─── DOCUMENT SECTION ───

By Corina Oliquino

MANILA – Vice-president Leni Robredo in her February 13 radio show Biserbisyong Leni criticized as embarrassing President Rodrigo Duterte’s demand for the United States to pay for the Visiting Forces Agreement (VFA), adding the statement could be taken as “extortion.”

“Para sa akin, nakakahiya,” Robredo said.

“Parang extortion lang. Parang kriminal eh: ‘Kung gusto mo nito magbayad ka muna,'” she added.

Robredo noted that the Philippines should list the reasons for its position of not wanting to renew the VFA and “show why the military deal would not be beneficial to Filipinos.”

“Hindi ‘yung pera ang consideration,” she said.

“Ang nakabase ito, mutual benefit ng parehong parties to contract. Hindi naman dahil kaibigan kita dahil binigyan mo ako ng pera,” she added.

When facing the members of the Philippine Air Force at Clark Air Base in Pampanga last February 12, President Rodrigo Duterte said the US must pay if it wants the VFA to continue.

“I would like to put on notice, if there’s an American agent here, that from now on, you want the Visiting Forces Agreement done? You have to pay,” Duterte said.

─── DATA UNDER STUDY ───

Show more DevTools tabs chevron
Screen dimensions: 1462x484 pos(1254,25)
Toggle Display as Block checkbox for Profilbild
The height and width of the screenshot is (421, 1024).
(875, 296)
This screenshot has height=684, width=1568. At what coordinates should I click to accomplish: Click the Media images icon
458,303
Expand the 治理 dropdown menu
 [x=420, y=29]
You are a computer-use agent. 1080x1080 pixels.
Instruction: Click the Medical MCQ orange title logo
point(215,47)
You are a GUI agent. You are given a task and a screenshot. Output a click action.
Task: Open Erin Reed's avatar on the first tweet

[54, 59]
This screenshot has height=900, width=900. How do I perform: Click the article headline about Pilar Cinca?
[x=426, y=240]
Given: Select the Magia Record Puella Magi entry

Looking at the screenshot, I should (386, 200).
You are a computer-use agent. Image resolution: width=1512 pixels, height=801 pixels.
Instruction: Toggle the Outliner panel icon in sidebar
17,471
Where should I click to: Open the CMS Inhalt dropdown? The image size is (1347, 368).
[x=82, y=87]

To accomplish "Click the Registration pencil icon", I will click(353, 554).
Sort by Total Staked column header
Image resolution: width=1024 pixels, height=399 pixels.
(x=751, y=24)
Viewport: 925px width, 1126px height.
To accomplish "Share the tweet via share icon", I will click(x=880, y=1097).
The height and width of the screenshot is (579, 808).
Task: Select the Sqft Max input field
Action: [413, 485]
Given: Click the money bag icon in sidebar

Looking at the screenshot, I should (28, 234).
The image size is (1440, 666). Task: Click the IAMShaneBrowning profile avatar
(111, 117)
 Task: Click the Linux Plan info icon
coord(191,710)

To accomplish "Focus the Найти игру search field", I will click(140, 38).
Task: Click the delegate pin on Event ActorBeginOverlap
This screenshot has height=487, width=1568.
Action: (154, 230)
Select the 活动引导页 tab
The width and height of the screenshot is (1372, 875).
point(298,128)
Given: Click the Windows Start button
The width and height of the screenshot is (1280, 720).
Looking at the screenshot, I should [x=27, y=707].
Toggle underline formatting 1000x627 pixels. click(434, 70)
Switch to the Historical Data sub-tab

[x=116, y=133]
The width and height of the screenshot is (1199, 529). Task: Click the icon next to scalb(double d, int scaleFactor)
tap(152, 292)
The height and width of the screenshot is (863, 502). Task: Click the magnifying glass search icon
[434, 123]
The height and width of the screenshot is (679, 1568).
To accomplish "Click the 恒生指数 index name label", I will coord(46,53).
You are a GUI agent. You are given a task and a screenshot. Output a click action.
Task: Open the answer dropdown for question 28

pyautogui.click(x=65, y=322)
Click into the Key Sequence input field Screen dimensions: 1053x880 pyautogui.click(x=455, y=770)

───

### [REQUIRED ACTION 1]
From the article above on Vice-president Leni Robredo's criticism of the VFA payment demand, copy the passage between "When facing the" and "VFA to continue.", inclusive.
### [REQUIRED ACTION 2]
Using the article on Robredo's criticism of the VFA payment demand, decide whether each statement agrees with it. Answer yes or no, and quote the words that decide it. (a) Duterte made his remarks about the VFA at Clark Air Base in Pampanga. (b) Robredo gave her comments in a television interview. (c) Robredo said the Philippines should list its reasons for not wanting to renew the VFA.

### [RESPONSE BOX 1]
When facing the members of the Philippine Air Force at Clark Air Base in Pampanga last February 12, President Rodrigo Duterte said the US must pay if it wants the VFA to continue.

### [RESPONSE BOX 2]
(a) Yes: "at Clark Air Base in Pampanga last February 12"
(b) No: "in her February 13 radio show Biserbisyong Leni"
(c) Yes: "the Philippines should list the reasons for its position of not wanting to renew the VFA"